## WHAT THE EXERCISE ASKS
Copy out the stretch of the listing from the line that contains "What are the" through the line that contains "player-name: j is", word for word, and nothing else.

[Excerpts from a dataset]

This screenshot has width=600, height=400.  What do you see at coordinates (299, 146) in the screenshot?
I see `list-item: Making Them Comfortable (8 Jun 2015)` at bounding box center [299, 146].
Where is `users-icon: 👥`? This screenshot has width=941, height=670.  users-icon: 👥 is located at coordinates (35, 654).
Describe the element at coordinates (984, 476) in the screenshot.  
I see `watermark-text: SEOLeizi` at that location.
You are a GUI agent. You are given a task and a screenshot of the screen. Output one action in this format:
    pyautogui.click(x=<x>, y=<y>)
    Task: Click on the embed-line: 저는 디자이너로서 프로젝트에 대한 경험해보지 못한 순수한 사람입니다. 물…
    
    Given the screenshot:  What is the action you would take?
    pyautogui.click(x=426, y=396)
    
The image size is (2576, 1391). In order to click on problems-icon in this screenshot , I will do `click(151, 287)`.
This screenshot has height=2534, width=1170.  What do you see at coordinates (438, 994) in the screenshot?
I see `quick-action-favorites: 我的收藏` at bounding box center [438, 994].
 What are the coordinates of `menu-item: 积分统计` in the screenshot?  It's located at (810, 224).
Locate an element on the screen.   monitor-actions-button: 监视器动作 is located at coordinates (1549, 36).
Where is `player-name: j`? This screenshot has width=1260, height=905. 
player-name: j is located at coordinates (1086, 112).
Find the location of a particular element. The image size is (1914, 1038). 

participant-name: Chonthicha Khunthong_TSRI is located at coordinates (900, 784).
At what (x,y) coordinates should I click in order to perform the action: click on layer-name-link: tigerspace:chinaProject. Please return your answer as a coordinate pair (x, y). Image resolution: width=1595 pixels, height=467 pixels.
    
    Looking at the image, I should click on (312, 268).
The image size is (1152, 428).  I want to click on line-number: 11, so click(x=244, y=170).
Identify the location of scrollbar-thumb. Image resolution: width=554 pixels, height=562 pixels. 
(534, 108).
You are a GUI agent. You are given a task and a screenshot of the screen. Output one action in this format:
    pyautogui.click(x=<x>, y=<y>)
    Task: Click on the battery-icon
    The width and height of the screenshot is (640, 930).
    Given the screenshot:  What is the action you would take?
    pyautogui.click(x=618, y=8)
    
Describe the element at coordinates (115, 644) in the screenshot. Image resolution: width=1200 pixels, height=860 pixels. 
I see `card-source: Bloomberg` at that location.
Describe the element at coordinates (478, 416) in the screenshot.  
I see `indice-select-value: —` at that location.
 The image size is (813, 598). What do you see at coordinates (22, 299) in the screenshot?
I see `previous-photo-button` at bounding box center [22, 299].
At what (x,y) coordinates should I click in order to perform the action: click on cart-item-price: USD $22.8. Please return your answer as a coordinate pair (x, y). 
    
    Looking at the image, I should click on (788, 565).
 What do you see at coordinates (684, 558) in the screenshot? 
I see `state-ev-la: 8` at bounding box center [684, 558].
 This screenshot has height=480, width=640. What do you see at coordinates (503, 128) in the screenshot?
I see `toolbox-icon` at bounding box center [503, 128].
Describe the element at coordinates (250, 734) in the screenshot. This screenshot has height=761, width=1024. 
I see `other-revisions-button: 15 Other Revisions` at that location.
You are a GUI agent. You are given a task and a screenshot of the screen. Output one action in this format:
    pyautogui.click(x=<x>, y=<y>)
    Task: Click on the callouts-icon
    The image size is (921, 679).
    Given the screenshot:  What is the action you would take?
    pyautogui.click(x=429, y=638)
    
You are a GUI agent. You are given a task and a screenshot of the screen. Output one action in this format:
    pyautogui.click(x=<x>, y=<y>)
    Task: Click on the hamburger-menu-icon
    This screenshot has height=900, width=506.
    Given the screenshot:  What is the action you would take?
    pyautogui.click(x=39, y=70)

## SOLUTION TO THIS PROBLEM
 What are the coordinates of `menu-item: 积分统计` in the screenshot?  It's located at (810, 224).
Locate an element on the screen.   monitor-actions-button: 监视器动作 is located at coordinates (1549, 36).
Where is `player-name: j`? This screenshot has width=1260, height=905. 
player-name: j is located at coordinates (1086, 112).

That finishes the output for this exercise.